Ever heard of an elective epidural?
It's one thing a Utah lawmaker says needs to be taken away from pregnant women with Medicaid in order to help balance the state budget.
So, any guesses on this lawmaker's gender?
Ding, ding, ding, give the reader a prize.
Sen. Dan Liljenquist is male. And a Republican.
And along with Sen. Howard Stephenson, another man, he's convinced that there are thousands of out-of-state college students racing to Utah to give birth on the state's dime.
And darn those young women. They don't want to be in devastating pain through the entire thing.
So let's amp up the contractions and maybe they'll stop opening their legs?
I'm going to go out on a limb here and say neither of these men has ever been pregnant. And neither has spent the months leading up to giving birth in a state of no sleep because every time they settled down to go night night, someone settled on their bladder, forcing them to rush to the bathroom.
I resisted my epidural as long as I could. But with pitocin screaming through my veins, and Nurse Ratched keeping me from moving around to get comfortable, I can tell you the epidural is the only way I got through the end of my labor.
It gave me a bit of rest after all those sleepless nights and more than 24 hours without food so I would have the power to push.

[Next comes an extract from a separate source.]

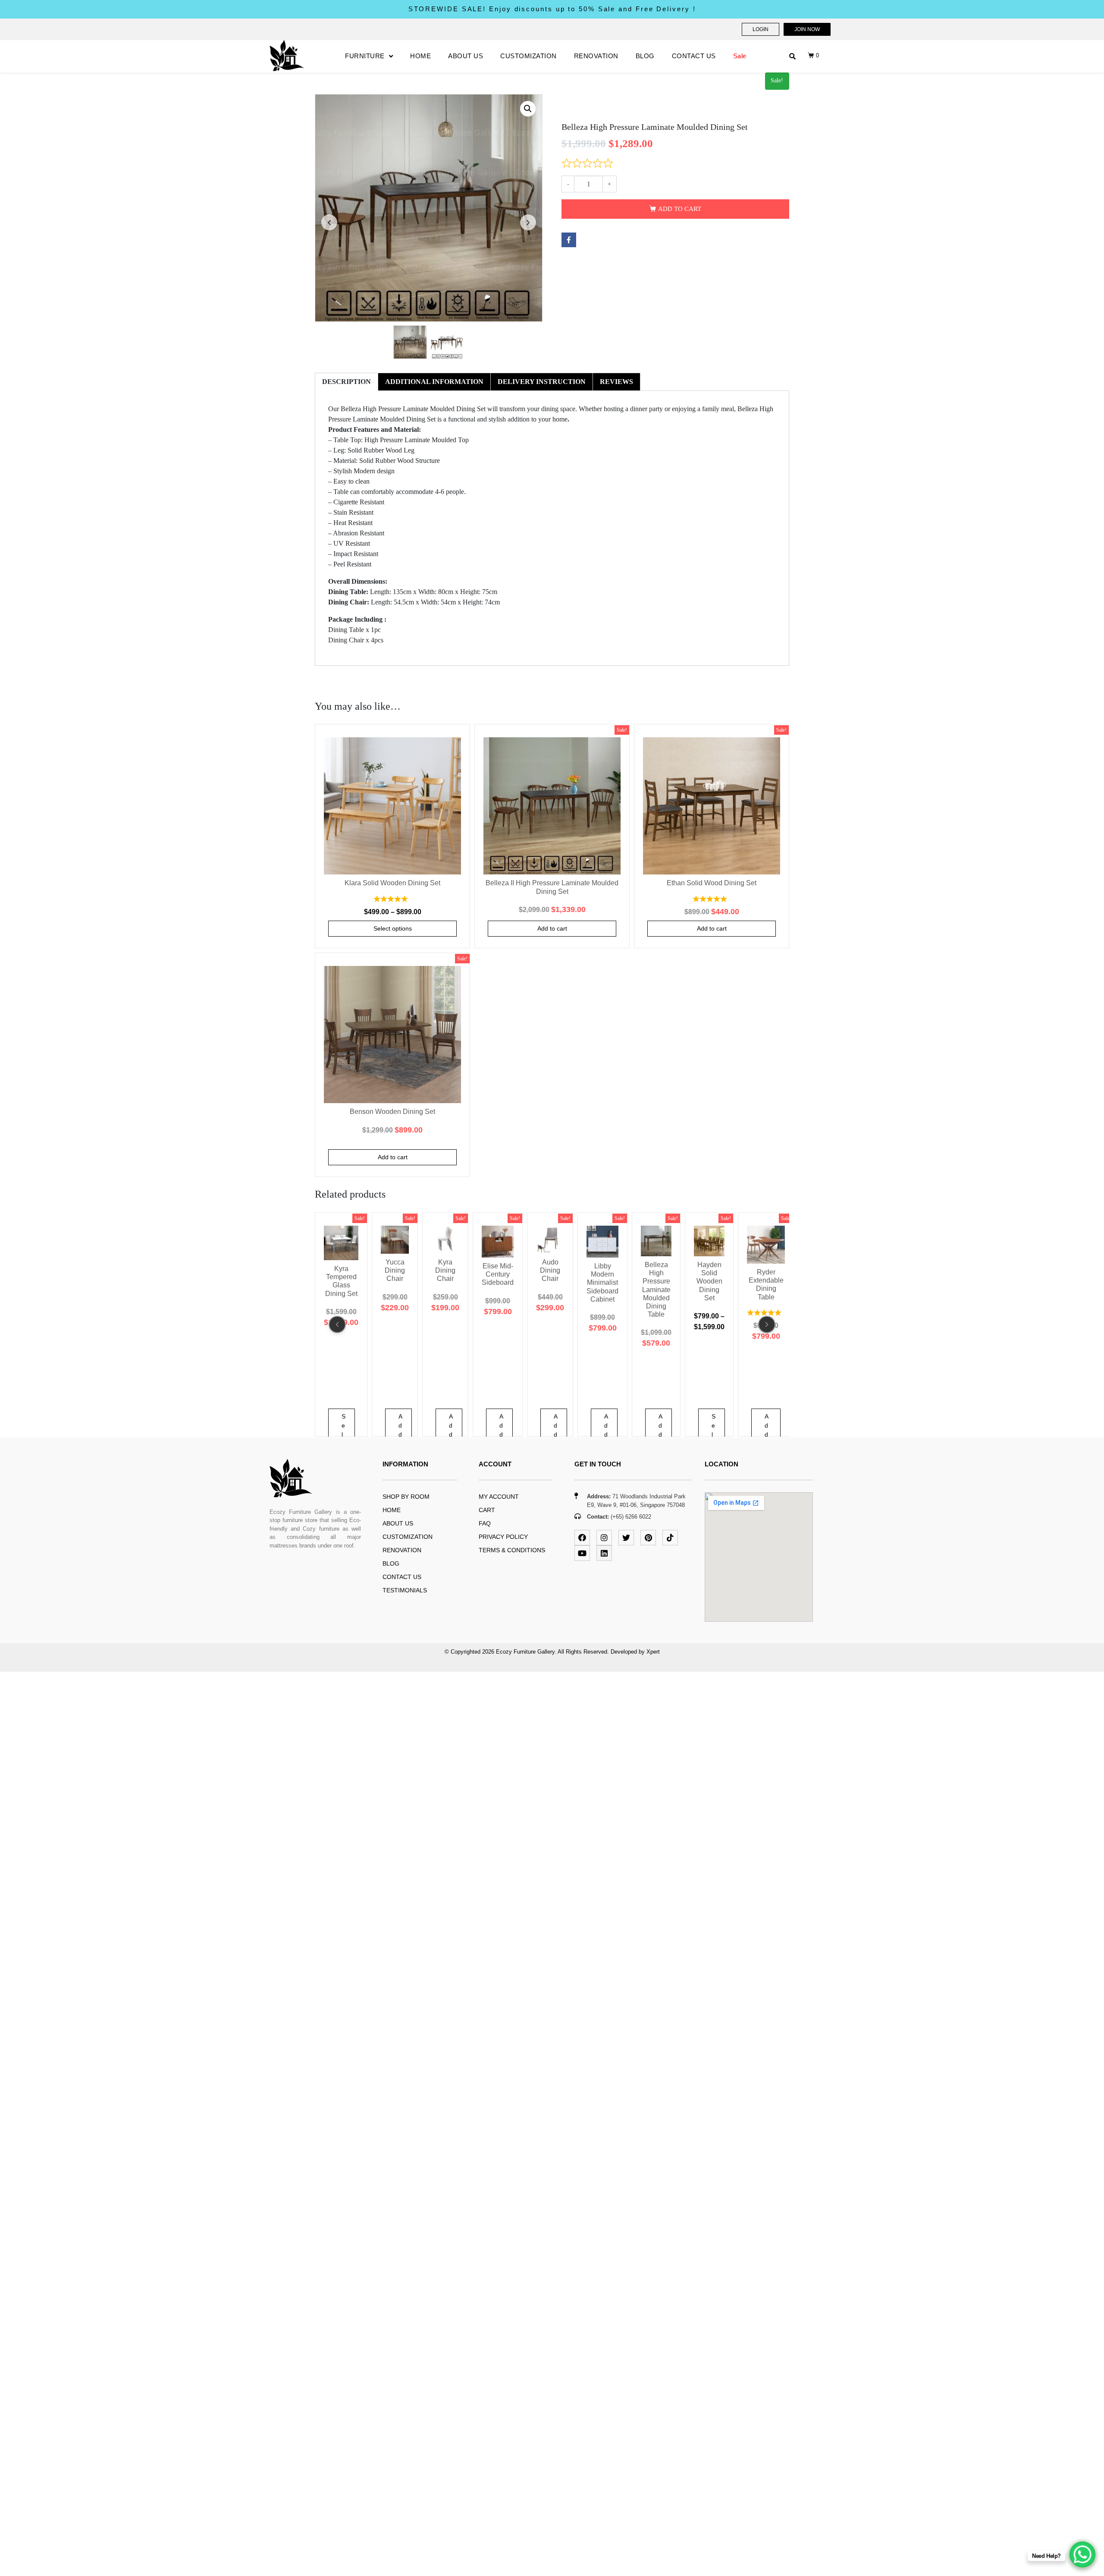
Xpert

Although there have been studies that claim epidurals slow labor, there are just as many showing stress slows it down ... prompting the American College of Obstetricians and Gynecologists to suggest women should be allowed an epidural when requested -- regardless of the stage of labor.
There's not even proof the epidural is increasing expenses by risking a costly c-section -- a study just last year found the rate of c-section was equal whether women opted for an epidural or used natural methods to combat the pain.
I feared a c-section. Having been induced, I was at a higher risk for one. But I dare say the epidural allowed my body to move along and deliver naturally.
If the state of Utah wants to save money, maybe they should look at how to make women's time in the hospital more pleasant -- to help them give baby a healthy start to the world and save costs down the line.
Or they can just punish women for opening their legs.